**対象文章**
「
湯治入門その1、
その2」のつづきです↓
○ 温泉の種類前回、「温泉の効果」では、一般的な温泉に入ったときのことを書きました。
その中に出てきた「
療養泉」についてココでは説明していこうと思います

“療養泉”とは、
医療効果が期待できる温泉のことです。
温度や含有成分の種類と量などから11種類の泉質に分類することができます。
(同じ成分量の温泉はなく、微妙でデリケートなのが温泉の泉質。
11種類というのは、おおまかに分類されたものであると理解してください。)
種類としては・・・
◇単純温泉
- 溶存物質量(ガス性物質を除く)1g/kg未満かつ湯温が25℃以上のもの。
・単純温泉
◇塩類泉
- 溶存物質量(ガス性物質を除く)1g/kg以上含有するもの。温度不問。
・二酸化炭素泉
・炭酸水素塩泉
・塩化物泉
・硫酸塩泉
◇特殊成分を含む療養泉
- 指定された特殊成分を一定の値以上に含むもの。温度不問。
・含鉄泉
・含アルミニウム泉
・含銅-鉄泉
・硫黄泉
・酸性泉
・放射能泉
※詳しくは後で説明します
療養泉の泉質については、主に
新泉質名・旧泉質名・掲示用泉質名の3種類が紹介で用いられています。
新泉質名は、昭和54年にそれまで用いられていた旧泉質名に代わるものとして導入されました。
しかし、旧泉質名のほうが分かりやすいこともあって、実際には両方が併用されています。
さて、私たちが正確な泉質名を知るにはどうしたらいいのでしょうか?
それは、温泉の脱衣所などに掲示してある
温泉分析書を確認しなければいけません。
“温泉分析書”とは、温泉の自己紹介文のようなもので、分析機関によって温泉の含有成分・温度・泉質名・浴用、飲用の適応症・禁忌症などが表記してあります。

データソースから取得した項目
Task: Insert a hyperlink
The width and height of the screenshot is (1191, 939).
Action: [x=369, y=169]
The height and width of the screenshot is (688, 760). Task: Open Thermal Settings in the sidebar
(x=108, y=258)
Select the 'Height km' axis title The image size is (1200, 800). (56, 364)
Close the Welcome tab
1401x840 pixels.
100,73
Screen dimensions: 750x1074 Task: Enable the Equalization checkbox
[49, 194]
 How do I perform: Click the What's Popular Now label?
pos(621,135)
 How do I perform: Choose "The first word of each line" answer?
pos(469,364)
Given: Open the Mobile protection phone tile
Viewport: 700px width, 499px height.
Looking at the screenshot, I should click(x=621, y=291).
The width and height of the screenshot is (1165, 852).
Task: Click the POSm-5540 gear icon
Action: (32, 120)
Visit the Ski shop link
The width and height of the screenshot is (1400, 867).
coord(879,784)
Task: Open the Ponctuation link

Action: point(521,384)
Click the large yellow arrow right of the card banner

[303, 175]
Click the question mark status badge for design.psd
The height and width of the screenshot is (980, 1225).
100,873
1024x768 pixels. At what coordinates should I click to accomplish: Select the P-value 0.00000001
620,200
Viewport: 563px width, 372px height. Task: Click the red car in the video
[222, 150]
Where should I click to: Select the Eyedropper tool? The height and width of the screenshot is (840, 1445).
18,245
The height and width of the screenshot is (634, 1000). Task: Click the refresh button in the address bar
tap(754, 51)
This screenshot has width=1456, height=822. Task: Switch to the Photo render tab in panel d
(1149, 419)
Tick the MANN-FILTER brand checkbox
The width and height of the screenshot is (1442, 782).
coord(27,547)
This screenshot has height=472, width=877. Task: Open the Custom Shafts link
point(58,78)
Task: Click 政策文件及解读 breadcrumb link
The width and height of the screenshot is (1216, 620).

**課題の目的**
対象文章のうち「しかし、旧泉質名のほうが分か」で始まり「忌症などが表記してあります。」で終わる部分を、一字一句変えずに返してください。

**解答**
しかし、旧泉質名のほうが分かりやすいこともあって、実際には両方が併用されています。
さて、私たちが正確な泉質名を知るにはどうしたらいいのでしょうか?
それは、温泉の脱衣所などに掲示してある
温泉分析書を確認しなければいけません。
“温泉分析書”とは、温泉の自己紹介文のようなもので、分析機関によって温泉の含有成分・温度・泉質名・浴用、飲用の適応症・禁忌症などが表記してあります。